▶ WHAT IS REQUIRED:
Pick out and copy every line in the material below that contains the string "Select", treating uppercase and lowercase as different.

▶ GIVEN INFORMATION:
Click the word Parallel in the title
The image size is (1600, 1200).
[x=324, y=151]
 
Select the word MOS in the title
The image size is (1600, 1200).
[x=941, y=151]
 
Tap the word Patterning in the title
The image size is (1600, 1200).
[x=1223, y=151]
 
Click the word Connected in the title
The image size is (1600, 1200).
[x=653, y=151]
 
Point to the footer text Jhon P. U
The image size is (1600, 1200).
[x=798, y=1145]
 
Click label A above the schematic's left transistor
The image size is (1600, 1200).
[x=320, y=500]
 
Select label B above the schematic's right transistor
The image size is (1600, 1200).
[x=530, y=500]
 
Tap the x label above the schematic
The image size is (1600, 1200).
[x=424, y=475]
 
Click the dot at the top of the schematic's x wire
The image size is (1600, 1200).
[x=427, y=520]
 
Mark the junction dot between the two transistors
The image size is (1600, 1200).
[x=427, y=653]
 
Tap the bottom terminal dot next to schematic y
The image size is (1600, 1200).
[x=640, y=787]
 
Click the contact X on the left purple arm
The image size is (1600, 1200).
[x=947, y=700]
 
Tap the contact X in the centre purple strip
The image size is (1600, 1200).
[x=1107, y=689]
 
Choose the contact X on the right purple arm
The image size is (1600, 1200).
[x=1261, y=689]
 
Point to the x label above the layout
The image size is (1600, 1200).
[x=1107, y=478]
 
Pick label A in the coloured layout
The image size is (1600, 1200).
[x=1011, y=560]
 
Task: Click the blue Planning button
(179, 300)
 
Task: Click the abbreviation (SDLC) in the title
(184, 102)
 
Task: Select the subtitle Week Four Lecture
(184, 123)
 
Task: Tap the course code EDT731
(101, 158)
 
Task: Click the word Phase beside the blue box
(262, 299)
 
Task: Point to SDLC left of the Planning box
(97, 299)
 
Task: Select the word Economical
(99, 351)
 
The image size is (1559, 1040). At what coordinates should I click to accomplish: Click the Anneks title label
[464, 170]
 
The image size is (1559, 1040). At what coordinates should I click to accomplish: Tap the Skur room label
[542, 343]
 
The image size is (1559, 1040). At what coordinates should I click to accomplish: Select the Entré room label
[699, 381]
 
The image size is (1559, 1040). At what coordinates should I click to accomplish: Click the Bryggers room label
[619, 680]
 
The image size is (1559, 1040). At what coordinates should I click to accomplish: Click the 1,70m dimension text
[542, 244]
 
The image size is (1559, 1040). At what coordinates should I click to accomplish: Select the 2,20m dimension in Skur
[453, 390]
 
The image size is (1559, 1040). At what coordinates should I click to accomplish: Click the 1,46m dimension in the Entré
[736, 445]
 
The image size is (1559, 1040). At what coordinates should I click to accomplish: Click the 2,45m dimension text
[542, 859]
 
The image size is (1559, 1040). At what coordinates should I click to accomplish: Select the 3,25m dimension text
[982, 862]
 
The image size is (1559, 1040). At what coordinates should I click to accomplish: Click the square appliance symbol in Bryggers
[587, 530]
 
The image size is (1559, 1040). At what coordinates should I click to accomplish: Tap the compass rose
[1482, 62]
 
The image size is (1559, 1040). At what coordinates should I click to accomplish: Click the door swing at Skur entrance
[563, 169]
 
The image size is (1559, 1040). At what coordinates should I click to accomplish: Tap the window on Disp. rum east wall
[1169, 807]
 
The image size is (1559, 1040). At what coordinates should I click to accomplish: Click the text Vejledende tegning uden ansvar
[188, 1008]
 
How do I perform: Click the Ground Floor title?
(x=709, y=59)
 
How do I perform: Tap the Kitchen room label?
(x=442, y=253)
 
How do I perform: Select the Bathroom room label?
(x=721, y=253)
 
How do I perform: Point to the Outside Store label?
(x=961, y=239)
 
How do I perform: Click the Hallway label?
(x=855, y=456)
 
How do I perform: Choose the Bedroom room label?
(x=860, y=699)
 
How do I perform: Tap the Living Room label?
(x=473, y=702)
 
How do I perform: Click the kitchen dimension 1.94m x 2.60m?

▶ ANSWER BELOW:
Select the word MOS in the title
Select label B above the schematic's right transistor
Task: Select the subtitle Week Four Lecture
Task: Select the word Economical
The image size is (1559, 1040). At what coordinates should I click to accomplish: Select the Entré room label
The image size is (1559, 1040). At what coordinates should I click to accomplish: Select the 2,20m dimension in Skur
The image size is (1559, 1040). At what coordinates should I click to accomplish: Select the 3,25m dimension text
How do I perform: Select the Bathroom room label?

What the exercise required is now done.